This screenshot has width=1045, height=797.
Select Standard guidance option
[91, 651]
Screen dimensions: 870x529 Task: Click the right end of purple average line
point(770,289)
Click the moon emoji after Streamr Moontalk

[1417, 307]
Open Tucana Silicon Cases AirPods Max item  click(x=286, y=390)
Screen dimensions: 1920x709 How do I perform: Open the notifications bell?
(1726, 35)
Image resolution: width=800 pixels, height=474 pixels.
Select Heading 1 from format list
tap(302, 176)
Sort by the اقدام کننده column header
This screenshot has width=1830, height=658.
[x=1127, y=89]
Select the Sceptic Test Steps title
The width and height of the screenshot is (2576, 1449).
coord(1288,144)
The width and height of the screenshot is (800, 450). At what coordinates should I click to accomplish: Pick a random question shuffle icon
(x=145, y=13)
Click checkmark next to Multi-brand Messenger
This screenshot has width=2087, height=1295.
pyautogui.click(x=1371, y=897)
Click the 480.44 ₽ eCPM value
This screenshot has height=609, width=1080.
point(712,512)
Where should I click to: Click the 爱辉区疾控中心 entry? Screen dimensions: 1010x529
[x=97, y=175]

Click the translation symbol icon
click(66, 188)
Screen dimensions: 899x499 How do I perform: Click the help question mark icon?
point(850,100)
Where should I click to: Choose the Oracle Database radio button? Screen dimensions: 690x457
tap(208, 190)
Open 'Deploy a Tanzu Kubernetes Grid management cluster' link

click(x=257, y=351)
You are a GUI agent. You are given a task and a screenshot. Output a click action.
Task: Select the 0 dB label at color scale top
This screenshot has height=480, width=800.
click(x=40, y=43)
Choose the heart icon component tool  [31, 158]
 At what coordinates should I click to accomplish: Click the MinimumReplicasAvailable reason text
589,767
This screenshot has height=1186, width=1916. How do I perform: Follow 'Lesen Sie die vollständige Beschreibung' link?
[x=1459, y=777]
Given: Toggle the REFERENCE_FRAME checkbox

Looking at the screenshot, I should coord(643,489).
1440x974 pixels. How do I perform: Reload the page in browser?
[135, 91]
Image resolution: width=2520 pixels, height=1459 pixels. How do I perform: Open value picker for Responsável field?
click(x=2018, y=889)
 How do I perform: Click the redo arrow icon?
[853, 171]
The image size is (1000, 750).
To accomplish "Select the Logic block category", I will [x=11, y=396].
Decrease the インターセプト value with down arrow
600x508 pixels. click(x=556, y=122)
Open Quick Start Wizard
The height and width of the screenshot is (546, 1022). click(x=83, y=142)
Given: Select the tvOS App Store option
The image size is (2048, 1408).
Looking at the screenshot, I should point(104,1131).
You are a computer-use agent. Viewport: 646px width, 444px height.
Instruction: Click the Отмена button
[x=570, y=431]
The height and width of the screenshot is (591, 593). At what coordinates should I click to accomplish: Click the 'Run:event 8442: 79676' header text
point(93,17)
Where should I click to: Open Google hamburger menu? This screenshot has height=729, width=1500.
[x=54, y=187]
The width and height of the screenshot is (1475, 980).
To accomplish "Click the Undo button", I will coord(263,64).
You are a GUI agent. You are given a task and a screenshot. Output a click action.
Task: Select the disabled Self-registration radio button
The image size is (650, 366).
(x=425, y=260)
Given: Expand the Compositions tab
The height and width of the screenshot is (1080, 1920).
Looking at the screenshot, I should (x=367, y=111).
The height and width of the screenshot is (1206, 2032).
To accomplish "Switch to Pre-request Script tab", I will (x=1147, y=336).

◆ ◆ ◆

__Activity__. Reproduce exactly the stretch of lines that starts at the one containing "Where should I click to: Open" and ends with the final line of the data, including both ends and nothing more.

__Exercise solution__.
Where should I click to: Open Google hamburger menu? This screenshot has height=729, width=1500.
[x=54, y=187]
The width and height of the screenshot is (1475, 980).
To accomplish "Click the Undo button", I will coord(263,64).
You are a GUI agent. You are given a task and a screenshot. Output a click action.
Task: Select the disabled Self-registration radio button
The image size is (650, 366).
(x=425, y=260)
Given: Expand the Compositions tab
The height and width of the screenshot is (1080, 1920).
Looking at the screenshot, I should (x=367, y=111).
The height and width of the screenshot is (1206, 2032).
To accomplish "Switch to Pre-request Script tab", I will (x=1147, y=336).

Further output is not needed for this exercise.